モンゴル人はただ信仰するだけでなく、ガンジュールとダンジュールを研究し、モンゴル文字に翻訳して子孫に受け継いできた。1819年には、金、銀、銅、真珠、さんごなど9つの宝石を使用してガンジュールが作られた。モンゴルは、仏教の発展に大きく貢献してきたのだ。
ガンジュールとダンジュールはサンスクリット語を語源としており、バリ語、チベット語、中国語、満州語、モンゴル語でそれぞれ保存されている。モンゴル語に翻訳され始めたのは13世紀の終わりから14世紀の初めごろだと言われている。その後、チンギスハーンの血族の最後の王であるリグデンの命により、4人の学者によって1629年に完全に訳し終えたようだ。ダンジュールは、1741年~42年にかけて、約200人の学者と翻訳者らによって翻訳された。完成後、226巻に分けて木版刷りにして、北京で出版したという。
モンゴル人は昔から経典や本を敬い、それを発行することに財産と情熱を注いできた。本の制作に知識や財産を費やすことは美徳とされ、たくさんの経典は読むための本という範疇を超え、芸術作品になった。「本に祈る」国民はモンゴル以外にいないだろう。モンゴル人は、経典を神のように崇める国民だ。経典は普段、仏像と一緒に置かれており、本をまたいだり地面に置いたりすることは決してしない。また、自分たちは普通の布でデールを作るのに対し、経典は必ず絹の布で巻くという。
外国の学者らがモンゴル版ガンジュールとダンジュールについて調べた結果、原本を正しく訳したクラシック作品だということが明確になった。そのため現在では、モンゴルのガンジュールとダンジュールは研究の文献として使用されており、これらが保管されている民族図書館には、多くの観光客が訪れている。

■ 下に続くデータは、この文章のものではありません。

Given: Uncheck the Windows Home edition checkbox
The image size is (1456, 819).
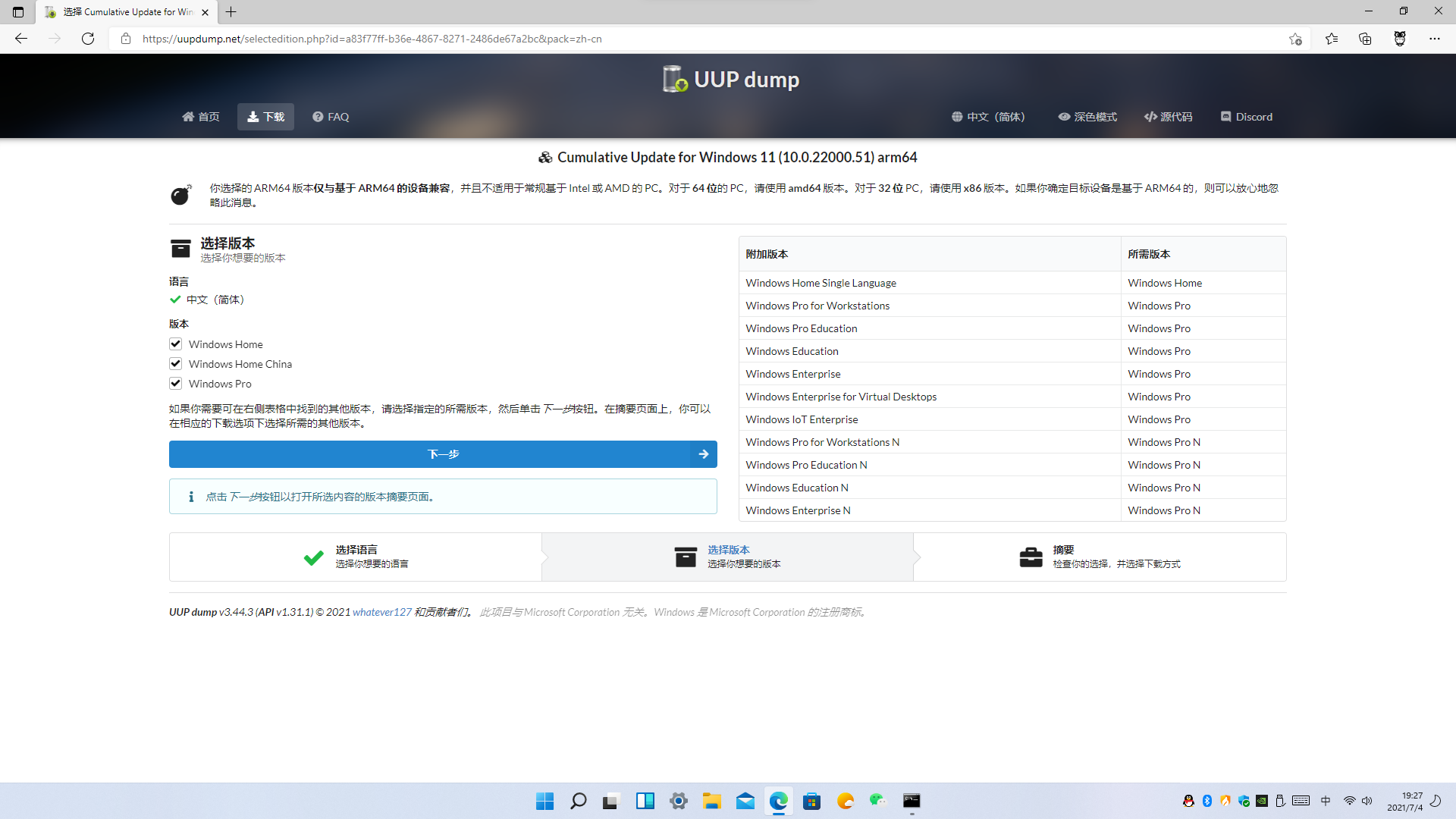Looking at the screenshot, I should pos(175,344).
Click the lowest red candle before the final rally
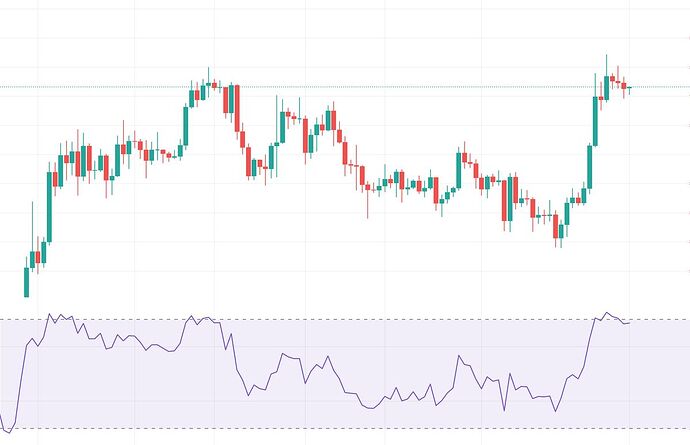The height and width of the screenshot is (445, 690). click(x=556, y=226)
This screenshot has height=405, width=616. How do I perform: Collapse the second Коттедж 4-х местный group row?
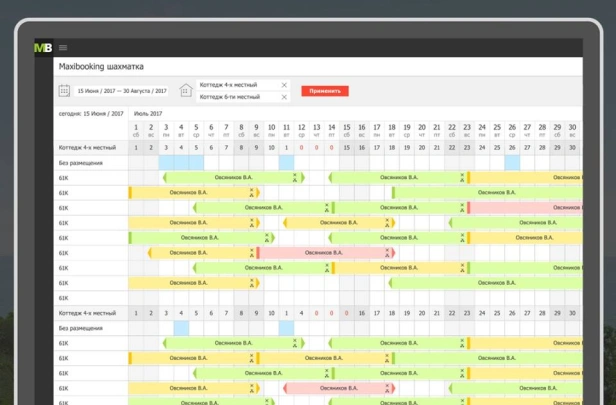[x=87, y=313]
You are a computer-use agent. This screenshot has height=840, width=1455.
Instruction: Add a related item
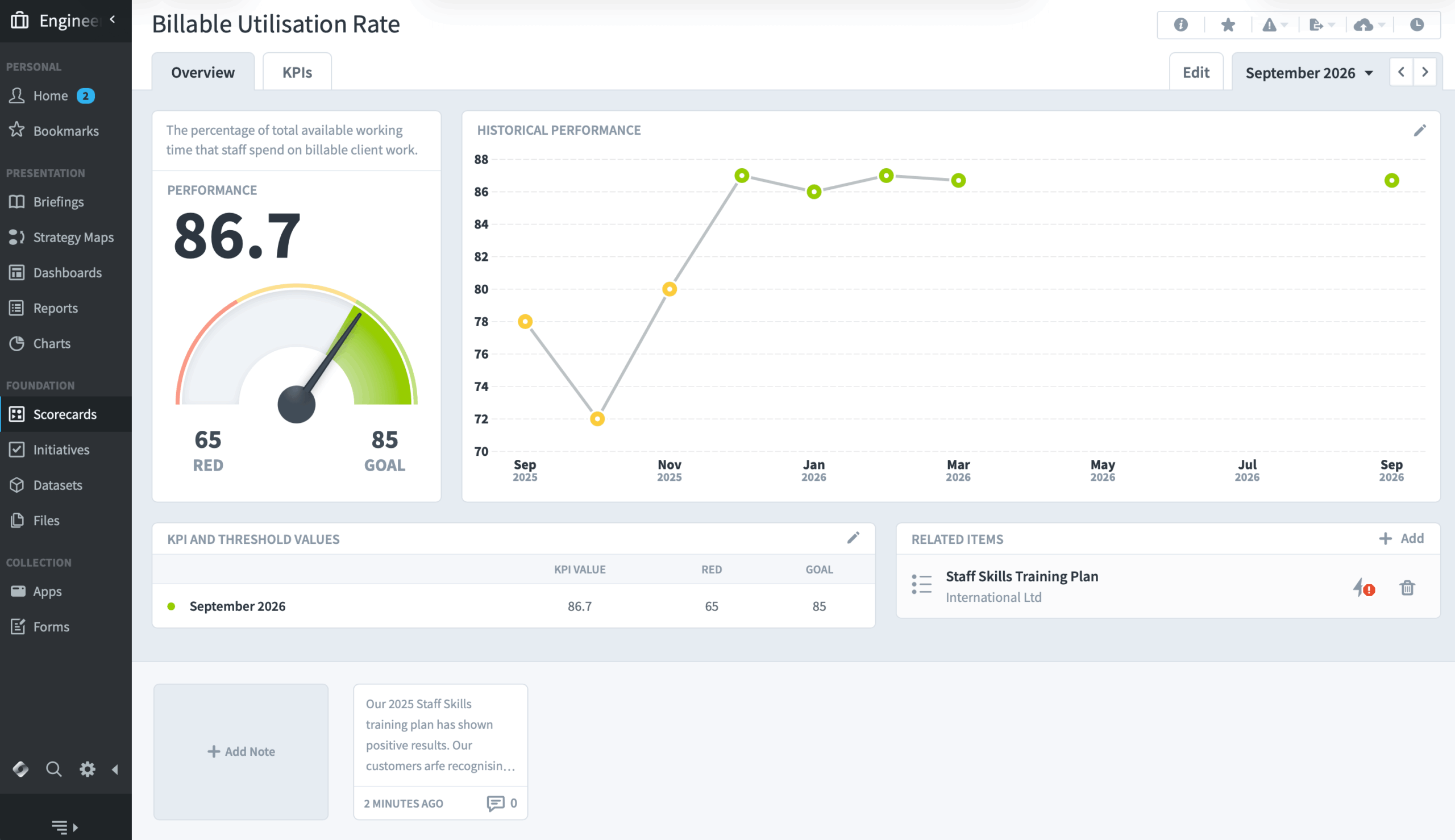click(1401, 538)
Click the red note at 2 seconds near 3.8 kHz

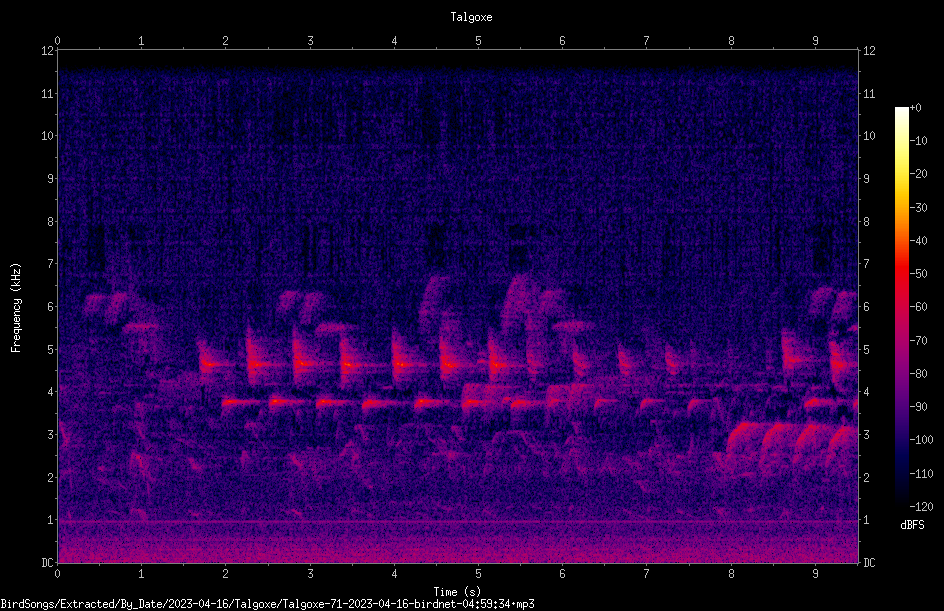[x=240, y=402]
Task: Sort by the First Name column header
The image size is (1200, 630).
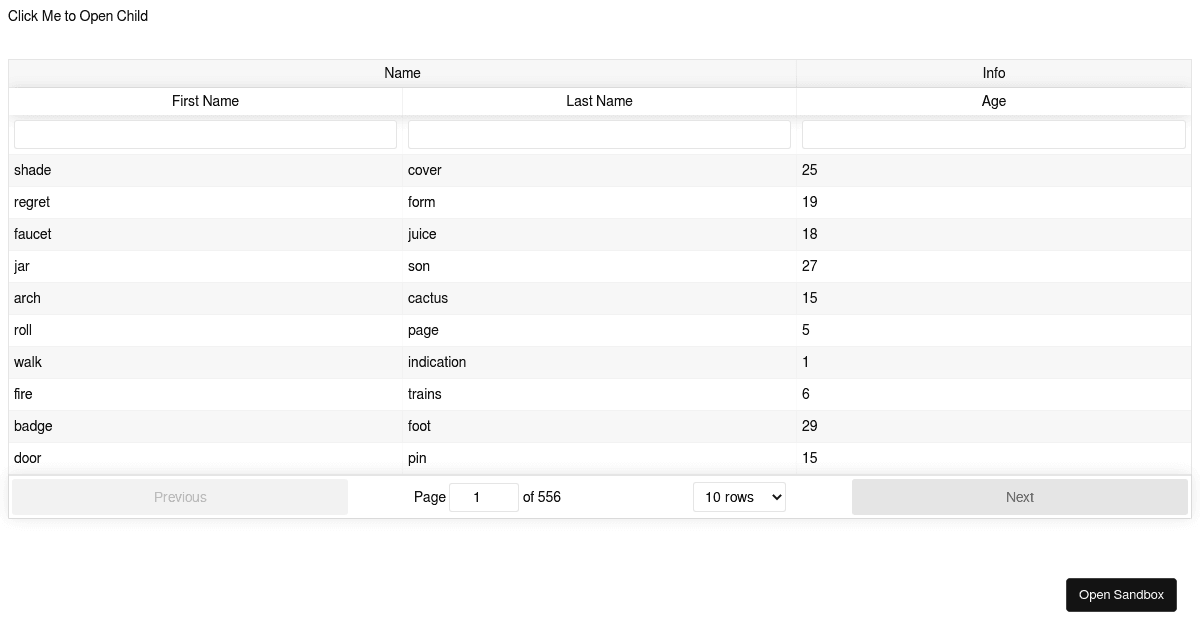Action: pos(205,101)
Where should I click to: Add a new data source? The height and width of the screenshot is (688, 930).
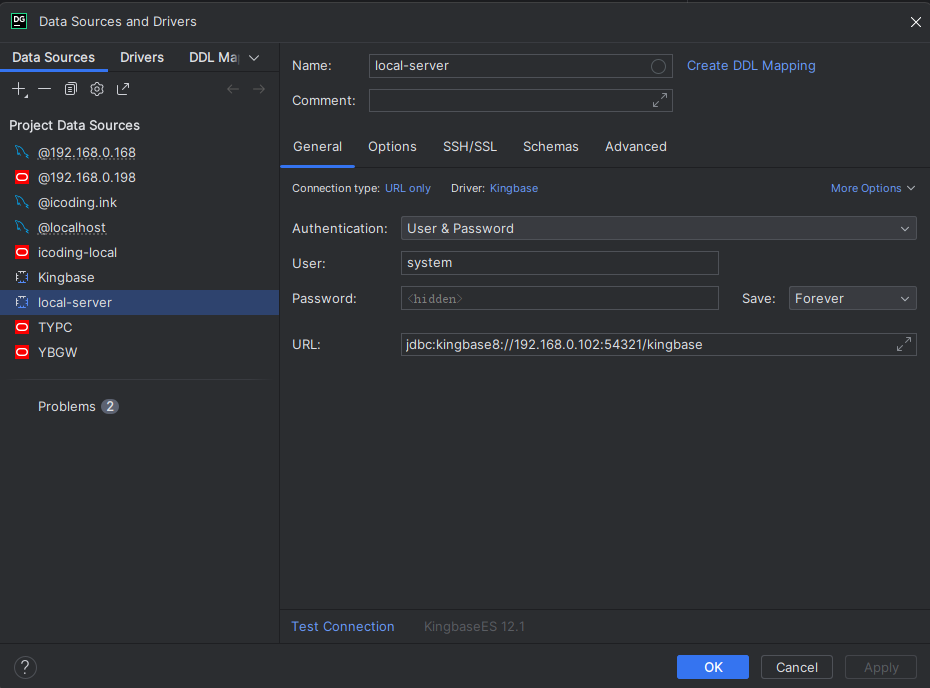(18, 88)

ガンジュールとダンジュールは、仏教の大小10の教義のほか、幅広い科学の分野をも網羅する科学百科事典という一面も併せ持つ。この経典には、現在進められているナノ技術やバイオテクノロジー、地球学についての記述もある。仏教が布教された当時は、ガンジュールやダンジュールは信仰の対象として注目されていたため、内容の研究は遅れていた。現在では、経典に書かれた全ての記述が研究対象になっている。なんとガンジュールには、飛行機の作り方についての記述もあるという。
科学の発展により、分子はとても細かい組織に分割されることが分かっている。ナノテクノロジーの研究において、この分割の研究は極めて重要だ。経典に残された記述を基に研究を進めれば、ナノテクノロジーを超えたさらなる技術を発見できるかも知れないとまで言われ、イギリスやアメリカで深く研究されている。
現在、モンゴル文化センター「ツォグトツァギーンフレデン」の提案で、ガンジュール108巻とダンジュール226巻をキリル文字に写す作業が行われている。キリル文字になることで研究に使いやすくなるため、ますますの発展が期待されている。
2011年に世界文化遺産に登録された「ル・アルタントブチ」は、モンゴルの初めての歴史作品で、1651年に作られた。この作品には、「モンゴル秘史」の282条のうち233条が記されていることから、「モンゴル秘史」の原文の一つだと言われている。チンギスハーンの時代から1500年代のリグデン王までのモンゴルの歴史について書かれた177ページにもおよぶ作品だ。「ル・アルタントブチ」は、1925年に学者のジャミヤンさんによって発見された。内容的、時代的に貴重であると同時に、モンゴル人の美的感覚についてよくわかる素晴らしい作品だ。